What starts as a basic question gets less basic the more one reads. Yes, this is a tax case. Some complexities—different rules for overpayments and underpayments, different interest rates for different taxpayers, some exceptions to some rules—come with the territory. But the first sign that the author of this provision was not thinking of his readers appears in the parenthetical of the flush paragraph: “To the extent that an overpayment of tax by a corporation for any taxable period (as defined in subsection (c)(3), applied by substituting ‘overpayment’ for ‘underpayment’) exceeds $10,000, subparagraph (B) shall be applied by substituting ‘0.5 percentage point’ for ‘2 percentage points.’” The meaning of this exception turns on a cross reference to another subsection that applies to the opposite form of payment mentioned in the first subsection but only for “C corporation[s],” not “corporations” in general.

The Sixth takes a strict statutory construction look at the statute, first determining if the entity is a “corporation”, finding if the statute does not specifically define a term fully then Congress intends to adopt its customary meaning.  The Court found “corporation” generally includes not-for-profit corporations, looking to Chief Justice Marshall 1819 holding in Trustees of Dartmouth College v.

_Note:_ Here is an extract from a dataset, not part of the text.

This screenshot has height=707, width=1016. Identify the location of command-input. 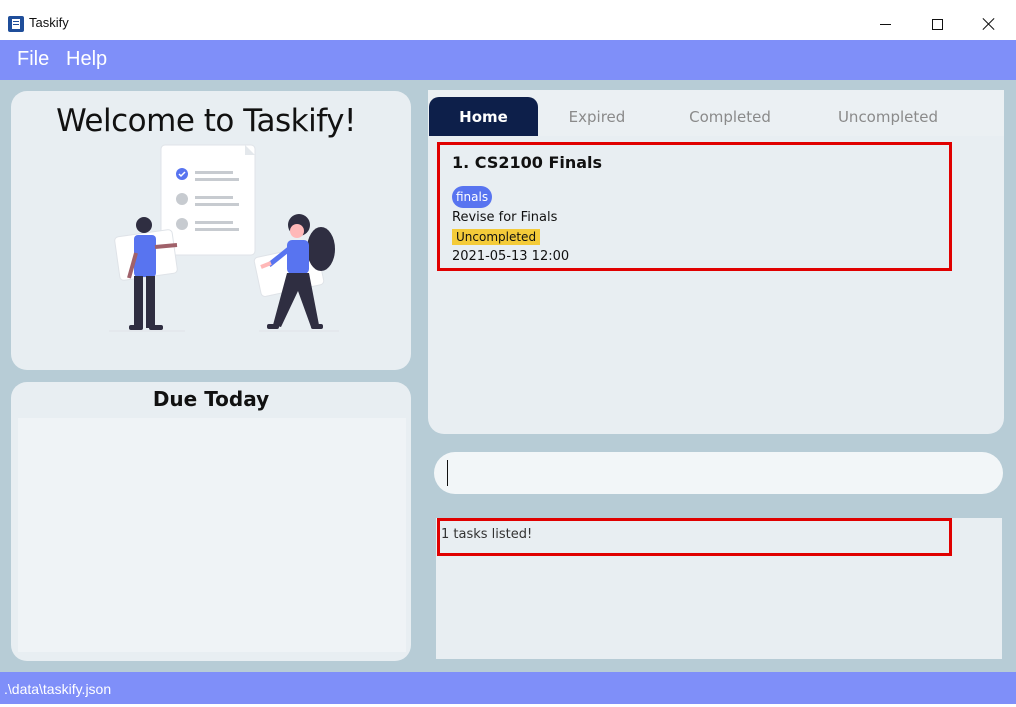
(718, 473).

Woodward.  The Second Circuit had cited to this case, and, not to be outdone, the Sixth Circuit decided to look even further back through legal history, citing to the 1612 holding in The Case of Sutton’s Hospital where the nonprofit was treated as a corporation.  And, to the writings of William Blackstone in 1753, who listed three general types of corporations, including charitable or “eleemosynary” as he termed them.  The Court then looks to various places in the Code where charitable entities are referred to as corporations, and various other everyday uses of the term.

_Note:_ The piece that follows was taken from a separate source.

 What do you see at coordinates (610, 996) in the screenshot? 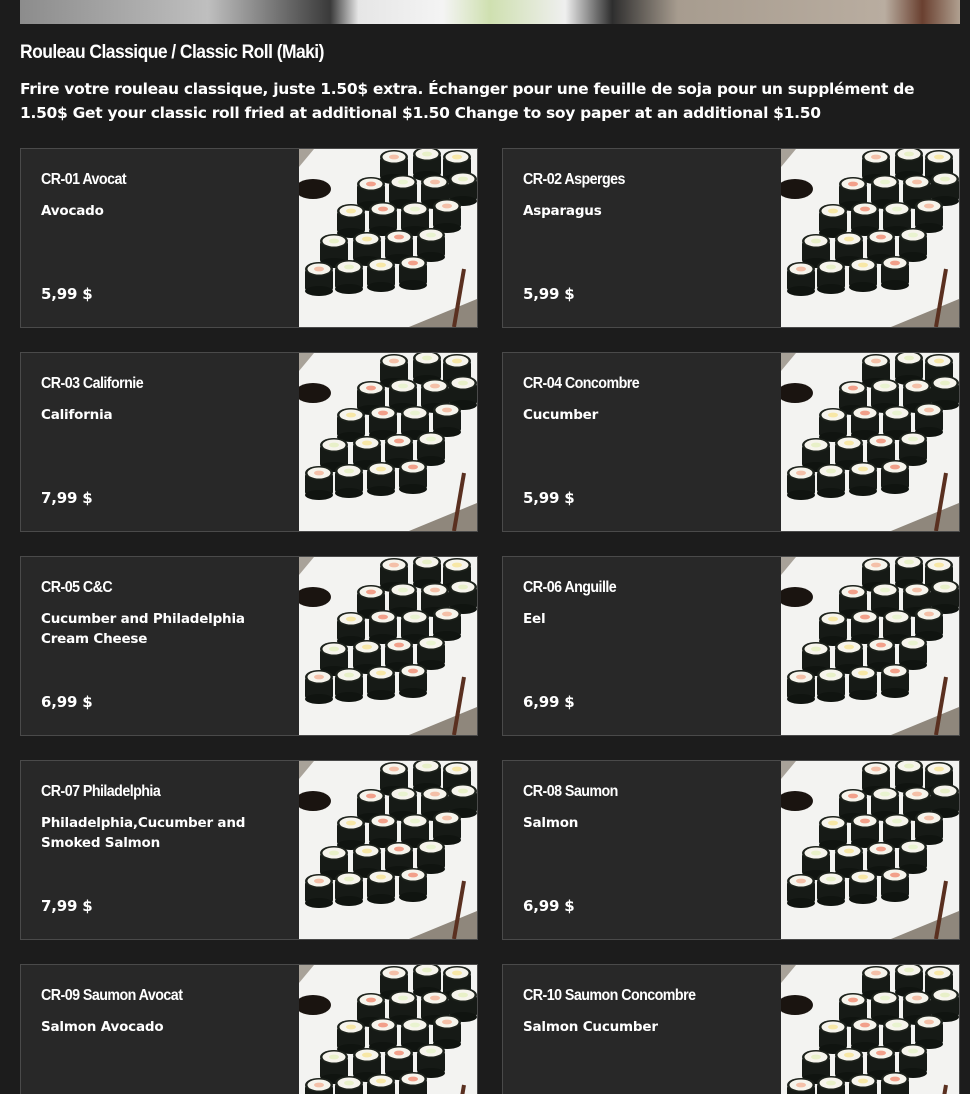
I see `item-name: CR-10 Saumon Concombre` at bounding box center [610, 996].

Finding the entity was clearly a “corporation”, the Court then looked to the hanging language and the reference to (c)(3).  There the Court held that the parenthetical modified only the taxable period, and not the remainder of the paragraph, so the c-corporation language did not modify (a)(1) to only apply to c-corporations.  The Sixth Circuit provides a lengthy discussion about why this is the correct statutory interpretation, which is similar to that in the Second Circuit holding.

The Court does note that this is a strange statutory design, to have the nonprofit receiving less interest than Warren Buffett, musing that perhaps Congress had not thought it through because nonprofits don’t pay income tax.

In the final paragraph, the Court does note that it is in agreement with the Second Circuit (the first reference to the case).  This is probably on appeal in other circuits at this point, as it appears there were a lot of nonprofit hospitals in the same position following Mayo.  As the Tax Court has previously held that the S-corporations were not subject to the lower rate based on the same provisions, there is at least some potential for another circuit to hold differently regarding not-for-profits, providing a split.  We shall see.